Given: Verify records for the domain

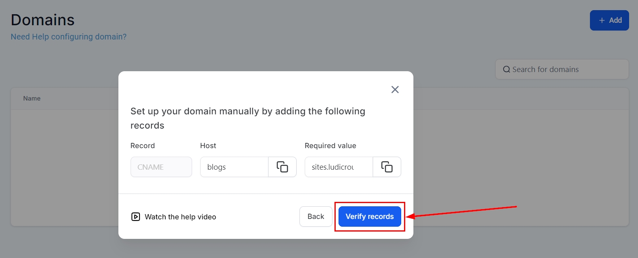Looking at the screenshot, I should click(369, 216).
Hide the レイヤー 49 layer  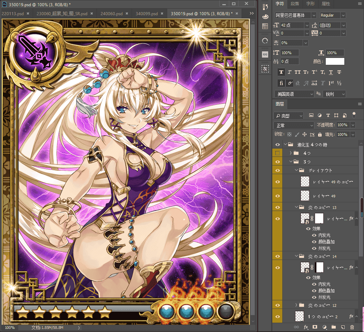point(277,196)
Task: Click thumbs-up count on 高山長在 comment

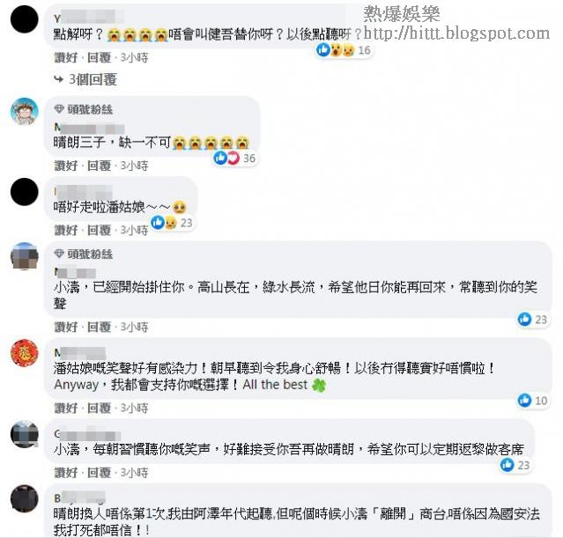Action: click(532, 319)
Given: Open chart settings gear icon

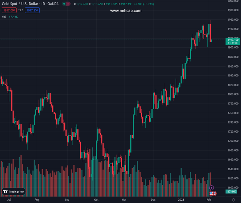Looking at the screenshot, I should coord(233,200).
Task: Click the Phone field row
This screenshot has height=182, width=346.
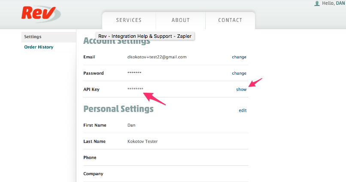Action: pyautogui.click(x=166, y=158)
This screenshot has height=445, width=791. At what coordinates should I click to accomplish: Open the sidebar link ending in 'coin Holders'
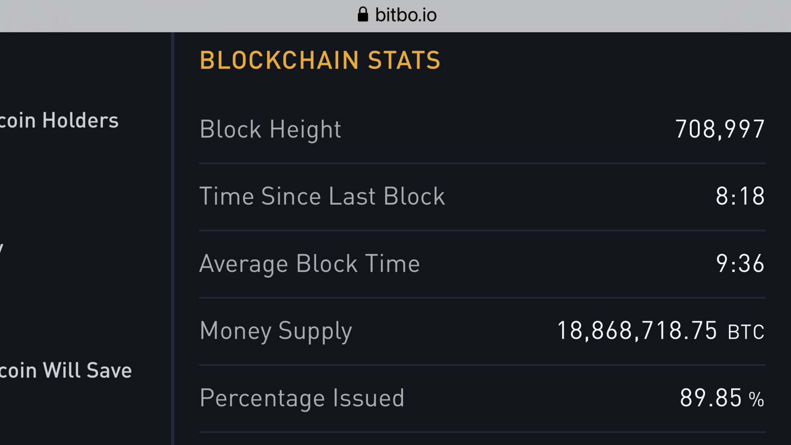(x=59, y=121)
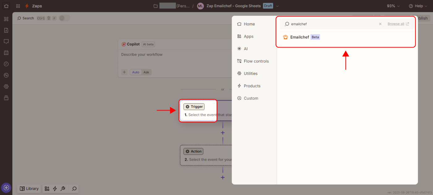Clear the emailchef search with the X
The image size is (433, 195).
coord(380,24)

» EXERCISE DIRECTIONS: Start at the line holding "This screenshot has height=445, width=791." and stop at the last line of the entries above. Repeat those lines exactly, pictures excluded.

» WRITTEN SOLUTION:
This screenshot has height=445, width=791. At what coordinates should I click to accomplish: Open the sidebar link ending in 'coin Holders'
(x=59, y=121)
Clear the emailchef search with the X
The image size is (433, 195).
coord(380,24)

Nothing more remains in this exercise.